(Recorded data)
● ● ● ● ● ● ●

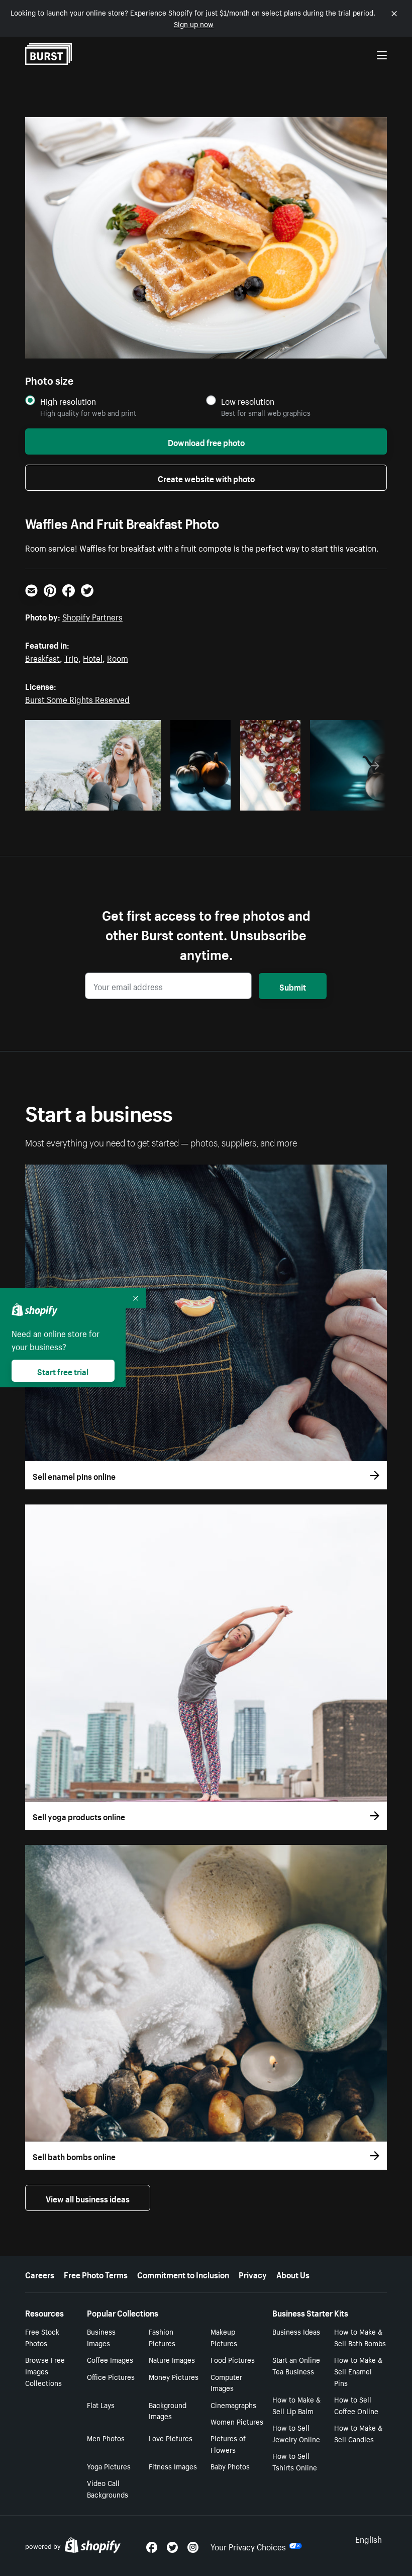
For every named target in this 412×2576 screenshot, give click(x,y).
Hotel (92, 657)
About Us (293, 2273)
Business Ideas (296, 2331)
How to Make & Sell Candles (358, 2433)
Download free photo (206, 441)
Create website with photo (206, 477)
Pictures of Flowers (228, 2443)
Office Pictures (111, 2376)
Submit (292, 986)
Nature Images (172, 2359)
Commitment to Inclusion (183, 2273)
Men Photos (106, 2437)
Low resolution (247, 401)
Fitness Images (173, 2465)
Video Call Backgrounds (107, 2488)
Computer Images (226, 2382)
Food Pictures (233, 2359)
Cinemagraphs (233, 2404)
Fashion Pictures (162, 2337)
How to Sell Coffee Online (356, 2404)
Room (117, 657)
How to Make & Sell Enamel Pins (358, 2371)
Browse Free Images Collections (45, 2371)
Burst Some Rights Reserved (77, 698)
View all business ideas (88, 2197)
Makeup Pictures (224, 2337)
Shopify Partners (92, 616)
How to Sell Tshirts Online (294, 2461)
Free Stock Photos (42, 2337)
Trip (71, 657)
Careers (39, 2273)
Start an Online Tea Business (296, 2365)
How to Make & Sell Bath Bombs (360, 2337)
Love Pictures (170, 2437)
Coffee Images (110, 2359)
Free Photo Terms (96, 2273)
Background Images (167, 2410)
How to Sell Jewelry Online (296, 2433)
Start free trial (62, 1370)
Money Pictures (173, 2376)
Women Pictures (237, 2421)
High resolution (68, 401)
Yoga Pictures (109, 2465)
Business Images (101, 2337)
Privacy (253, 2273)
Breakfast (42, 657)
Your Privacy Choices (248, 2545)
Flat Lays (101, 2404)
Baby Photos (230, 2465)
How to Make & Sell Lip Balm (296, 2404)
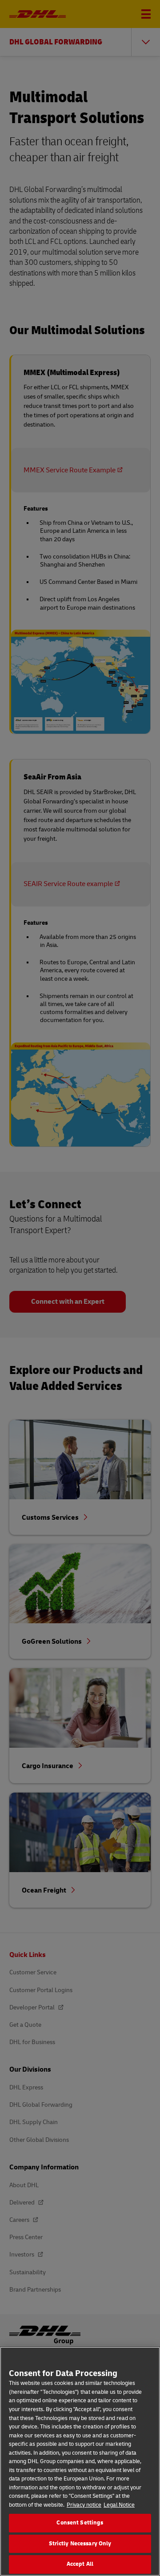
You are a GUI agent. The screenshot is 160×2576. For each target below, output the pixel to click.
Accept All (80, 2564)
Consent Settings (79, 2522)
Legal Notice (119, 2504)
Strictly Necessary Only (80, 2543)
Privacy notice (84, 2504)
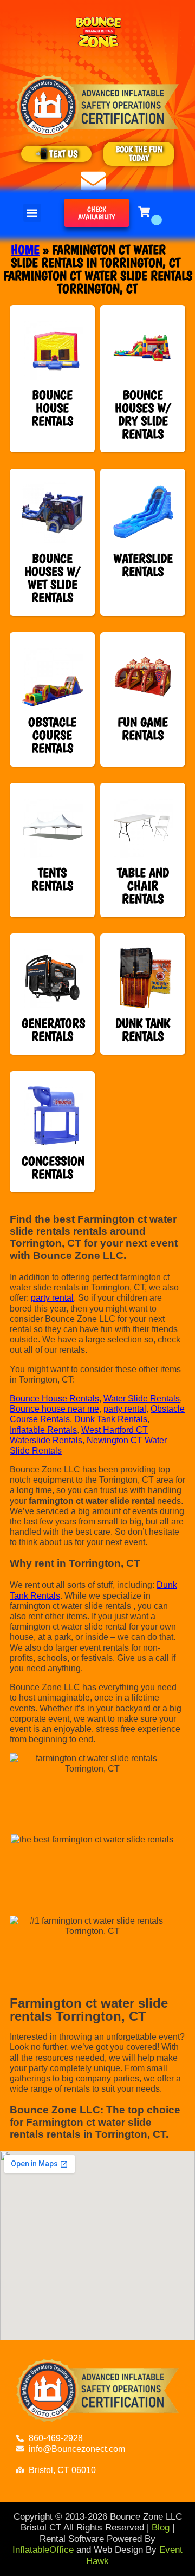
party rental (52, 1297)
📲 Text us (56, 153)
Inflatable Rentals (43, 1430)
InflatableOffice (43, 2550)
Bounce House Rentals (54, 1398)
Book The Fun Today (138, 153)
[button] (32, 213)
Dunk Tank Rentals (110, 1419)
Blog (161, 2527)
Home (25, 249)
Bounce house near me (54, 1408)
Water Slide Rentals (141, 1398)
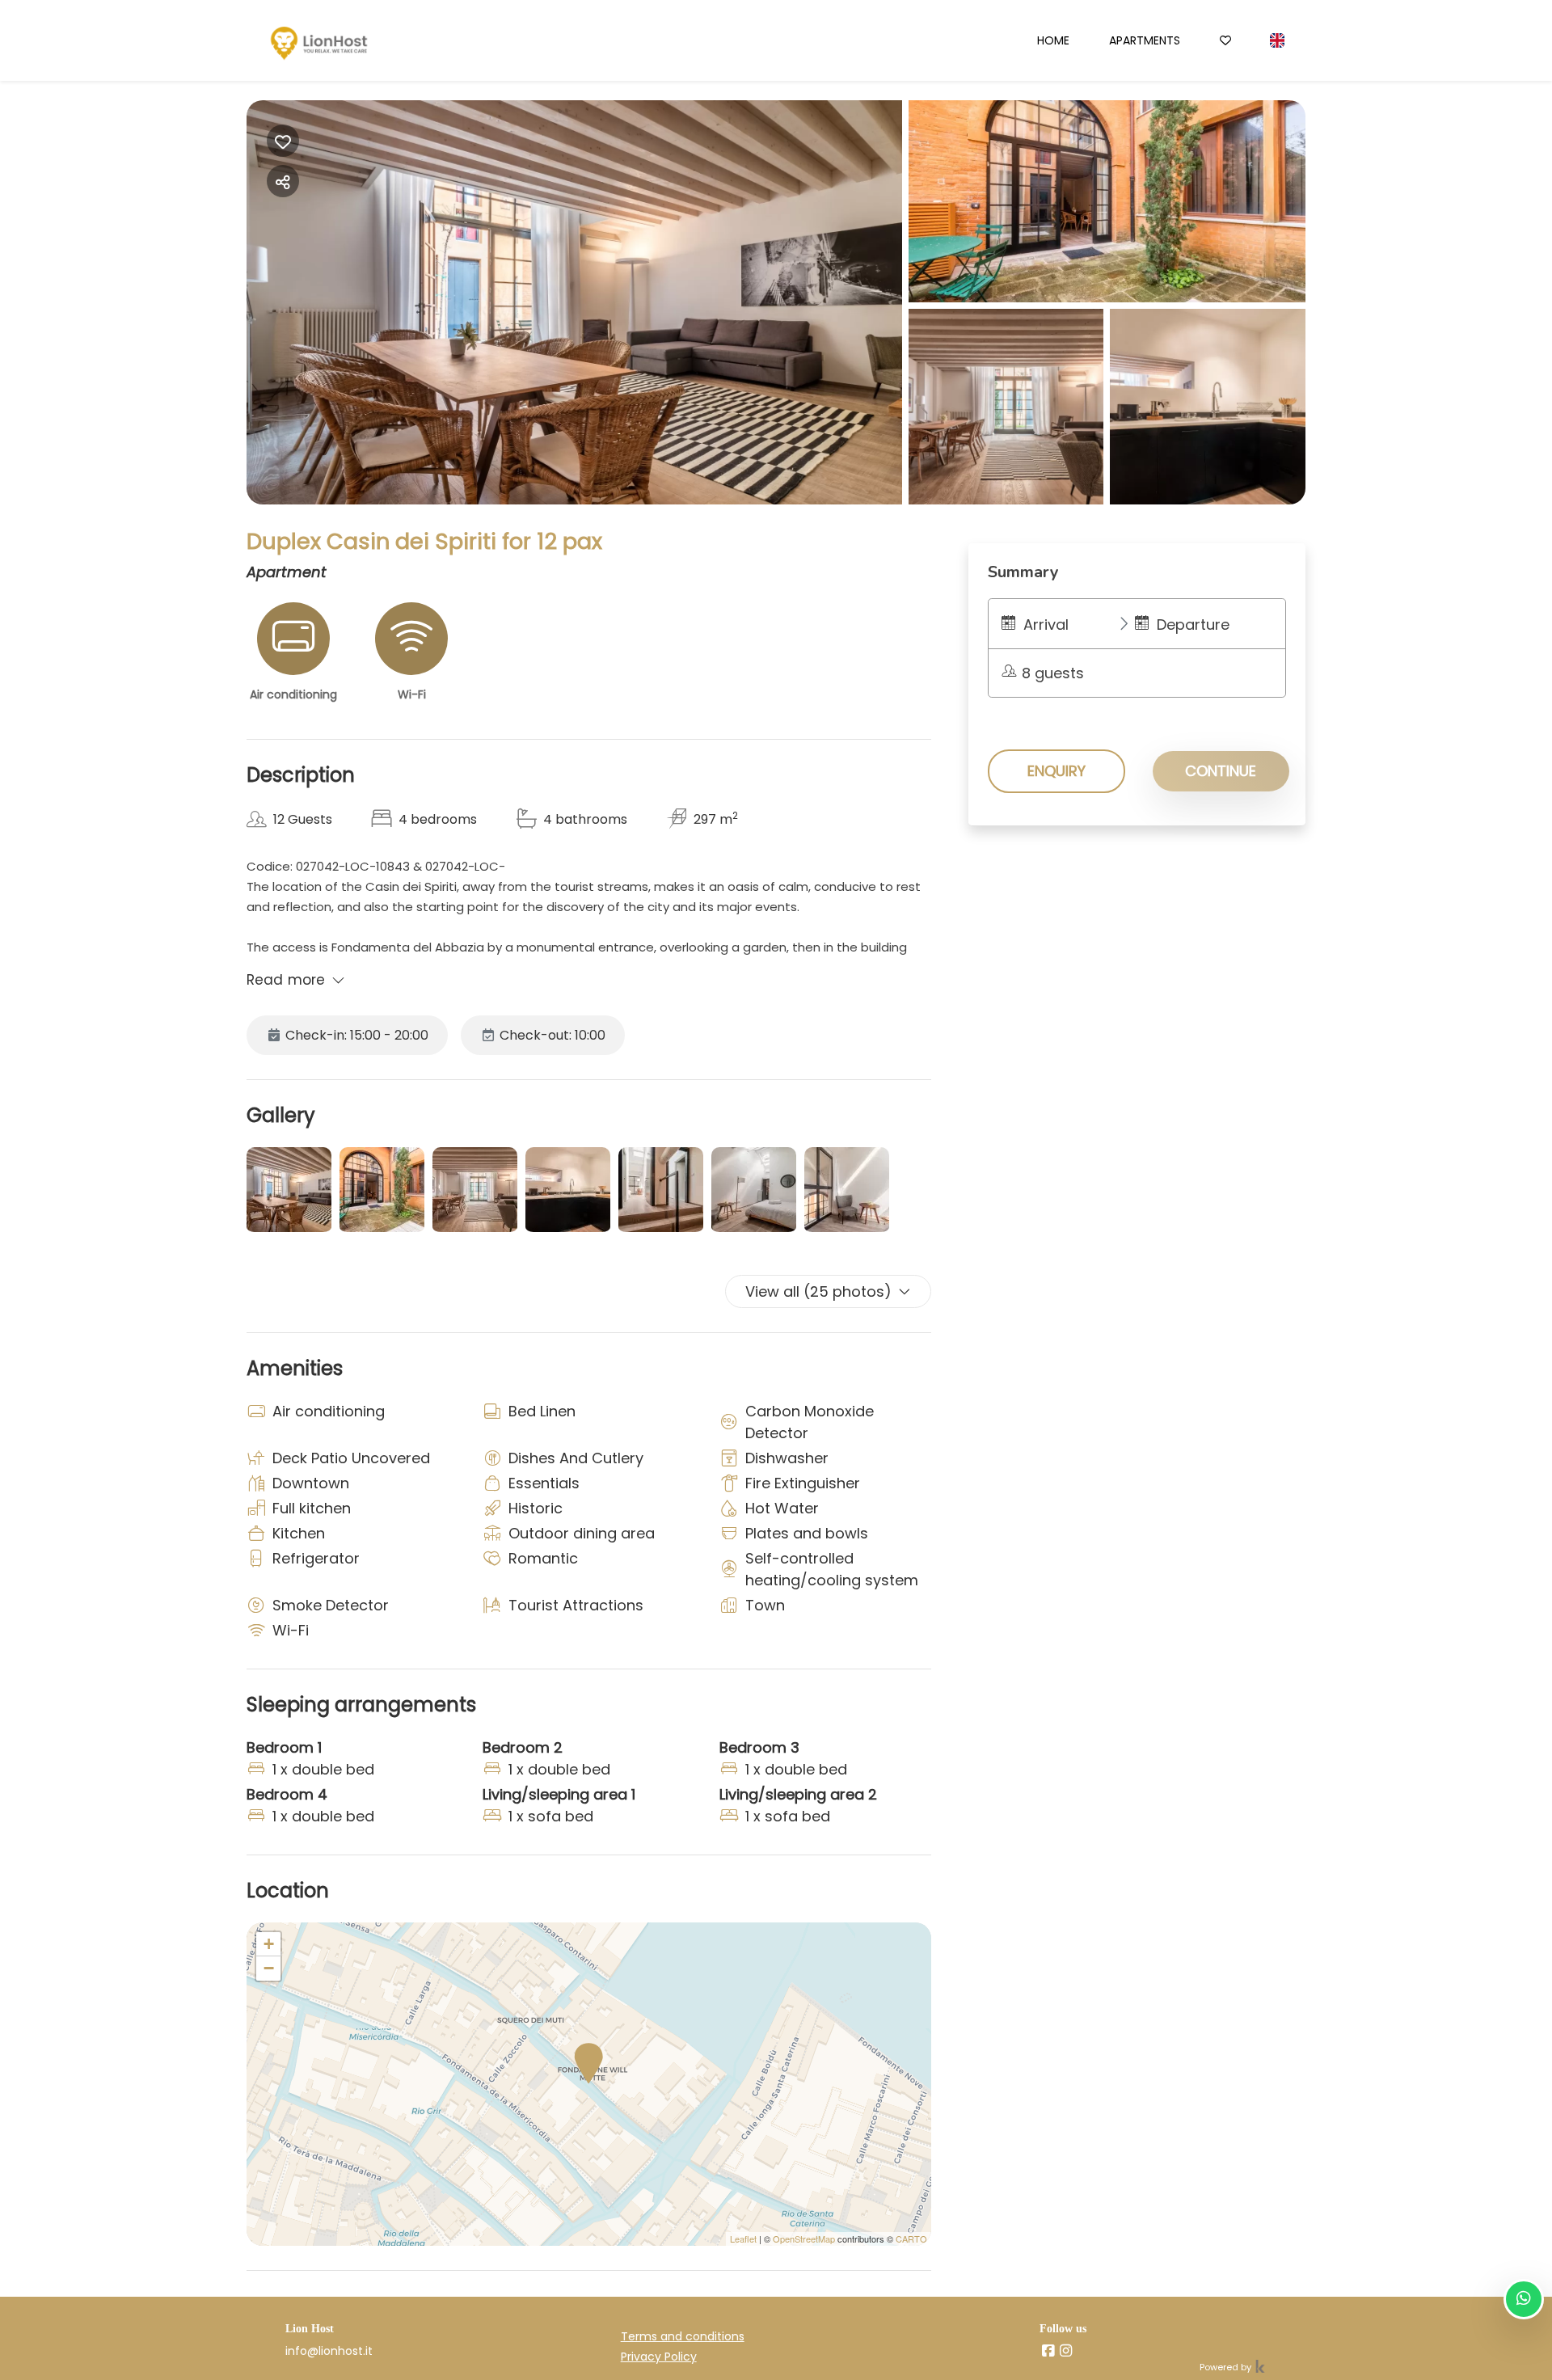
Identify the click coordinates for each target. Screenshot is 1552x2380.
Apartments (1144, 40)
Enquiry (1056, 771)
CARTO (911, 2238)
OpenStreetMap (804, 2238)
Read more (286, 980)
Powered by (1227, 2367)
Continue (1220, 771)
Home (1053, 40)
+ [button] (269, 1944)
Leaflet (743, 2238)
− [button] (269, 1968)
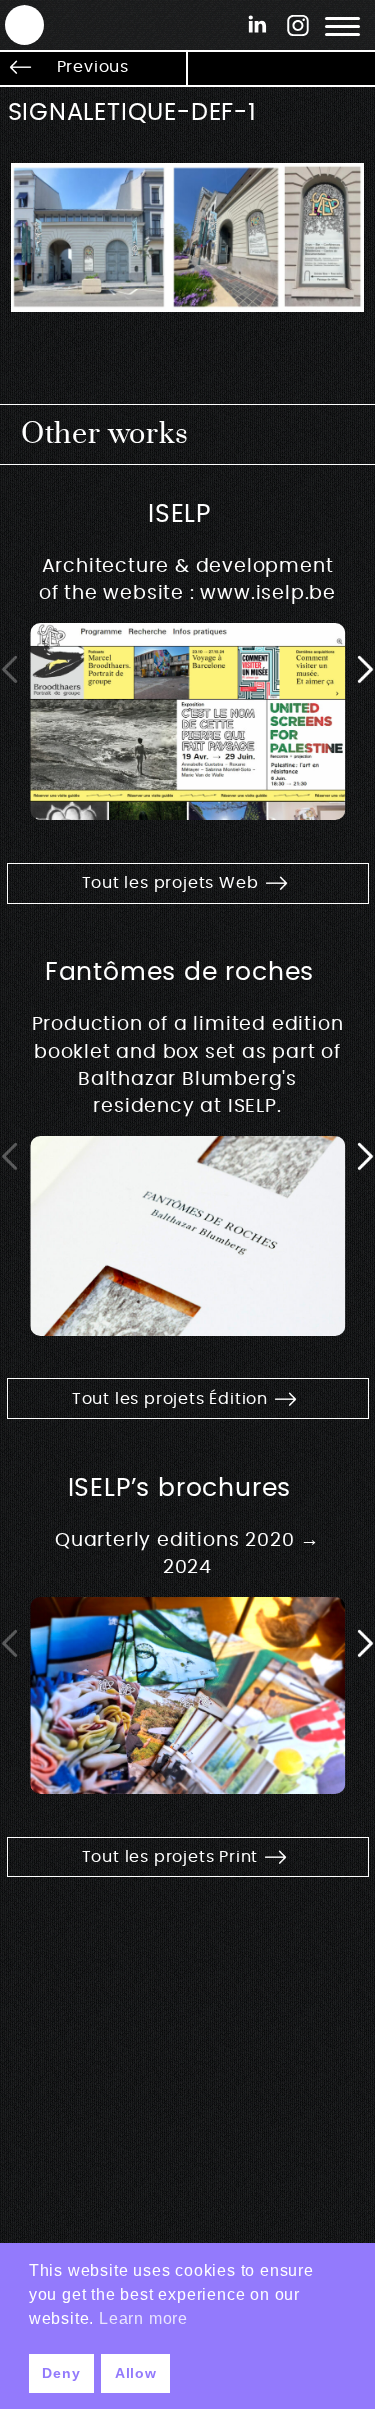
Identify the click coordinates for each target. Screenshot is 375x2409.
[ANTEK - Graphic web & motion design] (15, 24)
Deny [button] (61, 2373)
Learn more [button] (143, 2318)
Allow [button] (136, 2373)
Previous (93, 67)
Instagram (297, 24)
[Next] (365, 669)
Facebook (257, 24)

● ● ● ● ● ● ●

(WORK TO COMPLETE): Only the lines from the one containing "Browse Free Images Collections (45, 2371)" through the final line of the records should be transcribed, exactly and with no pictures.

(SOLUTION TO THE PROBLEM):
Browse Free Images Collections (45, 2371)
Burst Some Rights Reserved (77, 698)
View all business ideas (88, 2197)
Makeup Pictures (224, 2337)
Shopify Partners (92, 616)
How to Sell Tshirts Online (294, 2461)
Free Stock Photos (42, 2337)
Trip (71, 657)
Careers (39, 2273)
Start an Online Tea Business (296, 2365)
How to Make & Sell Bath Bombs (360, 2337)
Love Pictures (170, 2437)
Coffee Images (110, 2359)
Free Photo Terms (96, 2273)
Background Images (167, 2410)
How to Sell Jewelry Online (296, 2433)
Start free trial (62, 1370)
Money Pictures (173, 2376)
Women Pictures (237, 2421)
High resolution (68, 401)
Yoga Pictures (109, 2465)
Business Images (101, 2337)
Privacy (253, 2273)
Breakfast (42, 657)
Your Privacy Choices (248, 2545)
Flat Lays (101, 2404)
Baby Photos (230, 2465)
How to Make & Sell Lip Balm (296, 2404)
You are a GUI agent. The screenshot is 160×2576. For each target below, output the pixel to click.
Accept All (80, 2564)
Consent Settings (79, 2522)
Legal Notice (119, 2504)
Strictly Necessary Only (80, 2543)
Privacy notice (84, 2504)
party rental (52, 1297)
📲 Text us (56, 153)
Inflatable Rentals (43, 1430)
InflatableOffice (43, 2550)
Bounce House Rentals (54, 1398)
Book The Fun Today (138, 153)
[button] (32, 213)
Dunk Tank Rentals (110, 1419)
Blog (161, 2527)
Home (25, 249)
Bounce house near me (54, 1408)
Water Slide Rentals (141, 1398)
Identify the click coordinates for each target. Screenshot is 1552x2380.
Apartments (1144, 40)
Enquiry (1056, 771)
CARTO (911, 2238)
OpenStreetMap (804, 2238)
Read more (286, 980)
Powered by (1227, 2367)
Continue (1220, 771)
Home (1053, 40)
+ [button] (269, 1944)
Leaflet (743, 2238)
− [button] (269, 1968)
Identify the click coordinates for each target. Screenshot is 375x2409.
[ANTEK - Graphic web & motion design] (15, 24)
Deny [button] (61, 2373)
Learn more [button] (143, 2318)
Allow [button] (136, 2373)
Previous (93, 67)
Instagram (297, 24)
[Next] (365, 669)
Facebook (257, 24)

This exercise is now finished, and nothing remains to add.